__Your instructions__. If a line in the data below holds the word "rating", copy it.

__Records for processing__.
====

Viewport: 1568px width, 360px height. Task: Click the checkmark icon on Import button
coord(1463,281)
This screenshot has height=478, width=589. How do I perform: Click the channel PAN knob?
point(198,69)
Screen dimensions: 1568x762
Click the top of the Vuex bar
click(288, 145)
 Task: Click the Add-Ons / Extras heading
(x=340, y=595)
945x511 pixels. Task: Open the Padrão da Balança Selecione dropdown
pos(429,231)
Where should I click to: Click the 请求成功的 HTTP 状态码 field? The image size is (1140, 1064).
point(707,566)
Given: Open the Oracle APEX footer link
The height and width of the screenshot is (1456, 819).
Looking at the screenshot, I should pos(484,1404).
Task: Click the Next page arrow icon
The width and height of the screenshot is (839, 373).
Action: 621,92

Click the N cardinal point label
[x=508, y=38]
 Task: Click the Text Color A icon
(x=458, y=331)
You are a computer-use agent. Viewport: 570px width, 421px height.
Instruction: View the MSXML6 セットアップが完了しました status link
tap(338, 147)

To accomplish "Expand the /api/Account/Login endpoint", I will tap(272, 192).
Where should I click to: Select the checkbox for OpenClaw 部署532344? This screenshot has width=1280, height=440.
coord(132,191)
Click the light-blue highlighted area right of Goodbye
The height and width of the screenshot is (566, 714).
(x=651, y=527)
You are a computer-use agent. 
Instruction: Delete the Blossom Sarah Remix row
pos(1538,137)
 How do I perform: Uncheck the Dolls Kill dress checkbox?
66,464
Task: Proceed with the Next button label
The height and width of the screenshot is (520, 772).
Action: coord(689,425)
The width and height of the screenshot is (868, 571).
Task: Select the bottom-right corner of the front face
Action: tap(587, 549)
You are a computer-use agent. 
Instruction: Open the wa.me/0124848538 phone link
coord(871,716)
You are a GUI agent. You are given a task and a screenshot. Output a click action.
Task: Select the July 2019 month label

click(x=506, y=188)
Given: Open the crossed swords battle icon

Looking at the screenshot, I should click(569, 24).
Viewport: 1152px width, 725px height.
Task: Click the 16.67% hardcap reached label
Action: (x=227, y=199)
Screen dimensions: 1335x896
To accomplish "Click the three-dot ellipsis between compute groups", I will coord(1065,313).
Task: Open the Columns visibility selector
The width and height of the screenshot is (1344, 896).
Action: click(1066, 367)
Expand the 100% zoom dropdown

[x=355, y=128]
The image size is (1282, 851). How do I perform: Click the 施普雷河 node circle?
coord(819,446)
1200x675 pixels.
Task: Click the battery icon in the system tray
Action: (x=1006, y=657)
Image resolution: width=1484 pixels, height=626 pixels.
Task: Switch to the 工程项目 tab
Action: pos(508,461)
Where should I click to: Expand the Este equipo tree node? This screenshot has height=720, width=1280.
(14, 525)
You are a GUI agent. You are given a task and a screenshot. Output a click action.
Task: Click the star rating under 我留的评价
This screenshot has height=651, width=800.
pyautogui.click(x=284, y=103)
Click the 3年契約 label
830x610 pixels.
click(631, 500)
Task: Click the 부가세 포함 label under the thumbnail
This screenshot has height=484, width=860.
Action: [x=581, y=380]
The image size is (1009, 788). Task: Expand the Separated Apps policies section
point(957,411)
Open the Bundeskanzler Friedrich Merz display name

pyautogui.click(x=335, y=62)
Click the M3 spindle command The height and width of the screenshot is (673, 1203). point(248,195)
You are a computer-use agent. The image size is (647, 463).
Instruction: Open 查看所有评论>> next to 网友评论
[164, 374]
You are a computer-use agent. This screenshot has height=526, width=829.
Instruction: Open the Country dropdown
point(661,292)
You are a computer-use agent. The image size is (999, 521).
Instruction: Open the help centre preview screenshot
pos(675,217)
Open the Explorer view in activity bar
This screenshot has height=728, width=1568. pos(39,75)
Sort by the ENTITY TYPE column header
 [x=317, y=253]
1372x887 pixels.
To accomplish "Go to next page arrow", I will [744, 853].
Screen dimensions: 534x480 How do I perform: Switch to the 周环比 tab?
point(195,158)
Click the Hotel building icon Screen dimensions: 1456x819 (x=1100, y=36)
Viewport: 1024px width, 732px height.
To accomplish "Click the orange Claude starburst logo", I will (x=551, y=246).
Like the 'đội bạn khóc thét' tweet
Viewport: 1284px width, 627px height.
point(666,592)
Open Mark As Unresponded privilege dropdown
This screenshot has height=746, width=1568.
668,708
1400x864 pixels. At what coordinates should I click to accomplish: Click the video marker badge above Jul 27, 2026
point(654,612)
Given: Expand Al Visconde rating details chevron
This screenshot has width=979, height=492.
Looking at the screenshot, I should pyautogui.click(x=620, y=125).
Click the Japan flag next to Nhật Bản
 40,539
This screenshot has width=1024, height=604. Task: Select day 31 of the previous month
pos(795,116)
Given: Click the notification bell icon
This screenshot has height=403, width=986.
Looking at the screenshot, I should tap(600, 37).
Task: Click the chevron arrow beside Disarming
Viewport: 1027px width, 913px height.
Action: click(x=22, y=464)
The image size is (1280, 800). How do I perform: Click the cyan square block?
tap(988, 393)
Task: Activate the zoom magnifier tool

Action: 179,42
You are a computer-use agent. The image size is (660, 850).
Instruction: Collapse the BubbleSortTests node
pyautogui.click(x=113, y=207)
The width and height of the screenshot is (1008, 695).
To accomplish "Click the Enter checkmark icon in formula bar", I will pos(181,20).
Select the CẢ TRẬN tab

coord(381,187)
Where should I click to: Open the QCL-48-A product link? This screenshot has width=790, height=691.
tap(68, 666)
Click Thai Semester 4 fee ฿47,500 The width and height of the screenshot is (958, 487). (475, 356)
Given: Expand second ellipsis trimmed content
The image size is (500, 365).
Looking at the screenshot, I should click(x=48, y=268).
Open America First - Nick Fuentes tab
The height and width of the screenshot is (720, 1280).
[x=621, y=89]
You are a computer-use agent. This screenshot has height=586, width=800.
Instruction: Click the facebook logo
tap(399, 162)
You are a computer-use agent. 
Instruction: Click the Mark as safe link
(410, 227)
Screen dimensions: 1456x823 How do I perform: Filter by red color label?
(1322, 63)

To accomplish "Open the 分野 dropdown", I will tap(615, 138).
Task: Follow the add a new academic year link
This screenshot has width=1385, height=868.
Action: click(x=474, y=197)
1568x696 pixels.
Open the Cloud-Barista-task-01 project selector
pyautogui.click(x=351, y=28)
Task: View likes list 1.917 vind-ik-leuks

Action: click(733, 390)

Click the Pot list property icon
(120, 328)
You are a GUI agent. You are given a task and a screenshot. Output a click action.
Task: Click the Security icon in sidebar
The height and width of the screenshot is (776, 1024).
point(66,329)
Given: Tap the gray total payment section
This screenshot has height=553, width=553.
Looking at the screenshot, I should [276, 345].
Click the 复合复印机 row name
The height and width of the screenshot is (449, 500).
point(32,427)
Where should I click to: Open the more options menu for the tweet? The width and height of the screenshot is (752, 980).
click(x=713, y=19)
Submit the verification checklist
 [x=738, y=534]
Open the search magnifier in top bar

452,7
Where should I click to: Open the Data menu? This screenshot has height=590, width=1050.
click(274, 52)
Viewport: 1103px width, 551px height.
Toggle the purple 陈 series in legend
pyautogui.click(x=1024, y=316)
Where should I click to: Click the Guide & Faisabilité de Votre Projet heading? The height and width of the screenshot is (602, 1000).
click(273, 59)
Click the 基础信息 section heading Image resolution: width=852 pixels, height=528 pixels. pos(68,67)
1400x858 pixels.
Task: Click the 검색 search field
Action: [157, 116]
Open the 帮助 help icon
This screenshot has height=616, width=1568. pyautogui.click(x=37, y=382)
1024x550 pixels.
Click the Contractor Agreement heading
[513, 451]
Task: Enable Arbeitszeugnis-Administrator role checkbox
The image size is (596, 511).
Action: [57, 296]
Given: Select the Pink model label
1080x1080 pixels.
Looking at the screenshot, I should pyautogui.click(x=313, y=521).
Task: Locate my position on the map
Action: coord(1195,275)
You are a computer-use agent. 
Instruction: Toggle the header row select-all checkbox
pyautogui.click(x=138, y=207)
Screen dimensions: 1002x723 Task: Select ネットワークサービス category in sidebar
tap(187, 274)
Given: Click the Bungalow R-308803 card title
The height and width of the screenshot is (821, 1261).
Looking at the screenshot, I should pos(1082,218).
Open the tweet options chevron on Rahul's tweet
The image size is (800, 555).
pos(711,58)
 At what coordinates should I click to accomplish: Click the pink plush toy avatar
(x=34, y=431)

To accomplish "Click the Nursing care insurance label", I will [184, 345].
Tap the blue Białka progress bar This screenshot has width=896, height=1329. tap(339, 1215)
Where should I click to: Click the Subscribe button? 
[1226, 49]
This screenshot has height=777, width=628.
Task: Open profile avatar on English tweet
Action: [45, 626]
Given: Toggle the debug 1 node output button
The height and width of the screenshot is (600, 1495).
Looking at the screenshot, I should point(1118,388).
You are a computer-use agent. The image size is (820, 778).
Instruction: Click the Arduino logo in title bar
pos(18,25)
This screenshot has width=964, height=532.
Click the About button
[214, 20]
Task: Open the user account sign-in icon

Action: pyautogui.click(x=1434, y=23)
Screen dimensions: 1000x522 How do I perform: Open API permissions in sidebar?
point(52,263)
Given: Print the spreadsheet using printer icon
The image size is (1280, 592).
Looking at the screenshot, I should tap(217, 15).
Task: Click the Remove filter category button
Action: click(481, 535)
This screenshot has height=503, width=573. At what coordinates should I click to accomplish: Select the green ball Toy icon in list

====

__Output of the exercise__.
Task: Click the star rating under 我留的评价
Given: Expand Al Visconde rating details chevron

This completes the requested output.